Pages

Friday 6 July 2012

Wimblemund 2012: day 11

Roger Federer (CH) bt. Novak Djokovic (RS) 6-3, 3-6, 6-4, 6-3
Andy Murray (GB) bt. Jo-Wilfried Tsonga (F) 6-3, 6-4, 3-6, 7-5

There was a moment during the first set of today's first Men's Singles semi-final match which I found very instructive. Roger Federer was serving and the camera angle, flat and low over the net towards Novak Djokovic, revealed a startling truth.

Because all the pre-match build-up - including several of those wretched, wretched, Hollywood film trailer-style preview pieces that now so festoon television coverage of live sport - would have us believe that we were about to witness two gods. Two gods stood atop a mountain peak each, perhaps on different continents. Pure diamond (nay, uranium) rackets in hand, they ream ball after ball back and forwards towards each other with cosmos-shattering power. Maybe it wouldn't even be a ball. Perhaps it would be a rock, the moon, or a bundle of oxen? Either way, they'd probably both be doing so while roaring; a deep and resonant murmur from the very core of the earth and tops the heavens. Flames licking out from around the bottom of their shorts, lives would be lost depending on the result, the cowed masses all yearning for a victory by their chosen one.

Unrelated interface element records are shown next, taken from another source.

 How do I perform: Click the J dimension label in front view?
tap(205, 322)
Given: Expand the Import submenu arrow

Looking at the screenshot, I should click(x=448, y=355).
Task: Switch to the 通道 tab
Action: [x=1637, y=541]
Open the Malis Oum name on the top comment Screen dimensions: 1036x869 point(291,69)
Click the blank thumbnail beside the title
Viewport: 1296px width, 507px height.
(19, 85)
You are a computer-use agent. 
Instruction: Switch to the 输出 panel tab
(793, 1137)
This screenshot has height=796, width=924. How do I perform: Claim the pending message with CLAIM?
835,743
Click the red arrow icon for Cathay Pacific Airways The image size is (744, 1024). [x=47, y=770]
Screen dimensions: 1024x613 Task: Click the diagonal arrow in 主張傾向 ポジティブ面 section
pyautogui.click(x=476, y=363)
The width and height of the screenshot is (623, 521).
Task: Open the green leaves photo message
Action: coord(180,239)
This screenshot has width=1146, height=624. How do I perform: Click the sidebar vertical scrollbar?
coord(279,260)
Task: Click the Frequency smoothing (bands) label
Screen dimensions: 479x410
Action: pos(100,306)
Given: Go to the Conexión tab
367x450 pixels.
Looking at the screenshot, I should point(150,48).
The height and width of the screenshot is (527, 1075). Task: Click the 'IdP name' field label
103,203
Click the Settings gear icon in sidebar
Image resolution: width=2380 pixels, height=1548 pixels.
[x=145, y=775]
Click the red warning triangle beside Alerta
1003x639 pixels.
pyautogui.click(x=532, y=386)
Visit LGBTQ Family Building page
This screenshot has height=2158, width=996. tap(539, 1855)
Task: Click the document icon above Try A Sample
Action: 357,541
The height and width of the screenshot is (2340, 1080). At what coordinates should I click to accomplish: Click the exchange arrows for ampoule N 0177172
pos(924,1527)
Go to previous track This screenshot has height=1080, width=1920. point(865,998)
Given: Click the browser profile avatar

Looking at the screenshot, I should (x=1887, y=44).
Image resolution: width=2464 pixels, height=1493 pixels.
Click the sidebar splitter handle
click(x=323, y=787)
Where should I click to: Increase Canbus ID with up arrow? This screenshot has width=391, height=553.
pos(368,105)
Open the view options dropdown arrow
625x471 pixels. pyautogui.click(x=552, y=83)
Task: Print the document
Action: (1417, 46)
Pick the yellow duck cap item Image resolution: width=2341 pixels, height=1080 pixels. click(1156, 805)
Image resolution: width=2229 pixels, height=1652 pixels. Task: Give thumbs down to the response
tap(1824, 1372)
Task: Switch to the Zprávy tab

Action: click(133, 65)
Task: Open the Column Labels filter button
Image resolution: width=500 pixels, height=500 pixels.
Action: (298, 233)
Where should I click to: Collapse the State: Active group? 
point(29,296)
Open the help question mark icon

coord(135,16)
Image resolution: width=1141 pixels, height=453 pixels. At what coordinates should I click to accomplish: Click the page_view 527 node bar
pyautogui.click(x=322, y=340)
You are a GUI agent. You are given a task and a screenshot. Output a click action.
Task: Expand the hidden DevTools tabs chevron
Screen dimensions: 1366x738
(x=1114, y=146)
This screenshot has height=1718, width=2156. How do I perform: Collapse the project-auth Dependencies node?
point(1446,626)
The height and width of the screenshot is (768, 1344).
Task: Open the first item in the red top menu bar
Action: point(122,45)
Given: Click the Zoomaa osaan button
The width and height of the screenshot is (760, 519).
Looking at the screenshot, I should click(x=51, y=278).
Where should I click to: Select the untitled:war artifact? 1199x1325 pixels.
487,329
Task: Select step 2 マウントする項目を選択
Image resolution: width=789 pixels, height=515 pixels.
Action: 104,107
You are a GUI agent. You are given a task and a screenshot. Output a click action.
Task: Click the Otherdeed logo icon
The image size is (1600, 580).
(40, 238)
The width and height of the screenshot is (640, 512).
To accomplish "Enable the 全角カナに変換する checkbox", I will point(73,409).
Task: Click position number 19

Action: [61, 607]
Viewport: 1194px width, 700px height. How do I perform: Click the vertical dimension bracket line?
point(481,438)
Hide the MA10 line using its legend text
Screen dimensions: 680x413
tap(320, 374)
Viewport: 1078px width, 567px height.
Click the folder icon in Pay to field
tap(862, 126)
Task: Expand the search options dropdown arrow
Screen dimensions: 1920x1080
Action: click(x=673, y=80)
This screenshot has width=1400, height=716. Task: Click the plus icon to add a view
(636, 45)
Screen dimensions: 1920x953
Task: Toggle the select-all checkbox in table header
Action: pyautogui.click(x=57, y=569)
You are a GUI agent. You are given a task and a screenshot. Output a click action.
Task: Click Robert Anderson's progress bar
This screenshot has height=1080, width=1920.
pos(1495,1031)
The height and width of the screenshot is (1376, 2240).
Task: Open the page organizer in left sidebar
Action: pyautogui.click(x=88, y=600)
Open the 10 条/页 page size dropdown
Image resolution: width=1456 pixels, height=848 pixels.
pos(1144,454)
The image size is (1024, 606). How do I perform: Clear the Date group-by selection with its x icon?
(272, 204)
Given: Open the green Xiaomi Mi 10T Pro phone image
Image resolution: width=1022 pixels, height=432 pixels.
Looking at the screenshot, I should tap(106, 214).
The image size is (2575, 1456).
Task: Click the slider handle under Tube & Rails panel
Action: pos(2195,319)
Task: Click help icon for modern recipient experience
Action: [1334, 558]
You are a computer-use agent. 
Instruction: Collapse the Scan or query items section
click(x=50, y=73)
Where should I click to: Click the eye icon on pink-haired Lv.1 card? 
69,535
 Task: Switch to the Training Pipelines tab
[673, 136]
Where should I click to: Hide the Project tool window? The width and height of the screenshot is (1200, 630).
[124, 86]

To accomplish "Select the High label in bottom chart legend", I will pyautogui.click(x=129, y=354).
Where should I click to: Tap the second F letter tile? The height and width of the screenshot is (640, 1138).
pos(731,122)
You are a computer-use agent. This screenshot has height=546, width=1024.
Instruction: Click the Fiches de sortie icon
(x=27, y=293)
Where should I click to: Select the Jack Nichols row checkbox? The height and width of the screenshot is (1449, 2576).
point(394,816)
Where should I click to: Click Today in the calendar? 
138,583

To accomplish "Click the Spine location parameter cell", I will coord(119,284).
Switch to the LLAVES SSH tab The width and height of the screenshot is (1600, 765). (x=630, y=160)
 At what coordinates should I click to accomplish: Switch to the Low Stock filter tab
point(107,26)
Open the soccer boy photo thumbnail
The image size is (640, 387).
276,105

What we in fact saw was that the world's number 1 tennis player is in fact a gangly young Serb with fuzzy black hair, a face like Screech from Saved By The Bell and legs like two bits of spaghetti.

The human frailty of the great sportsman does not diminish their achievements at all, however. In fact, it portrays them in a more impressive light. I wish that televised sport would try and remember this just once in a while. Before the Olympics, at least. I'm not sure I can cope with any VT of Philips Oduwu punching a horse.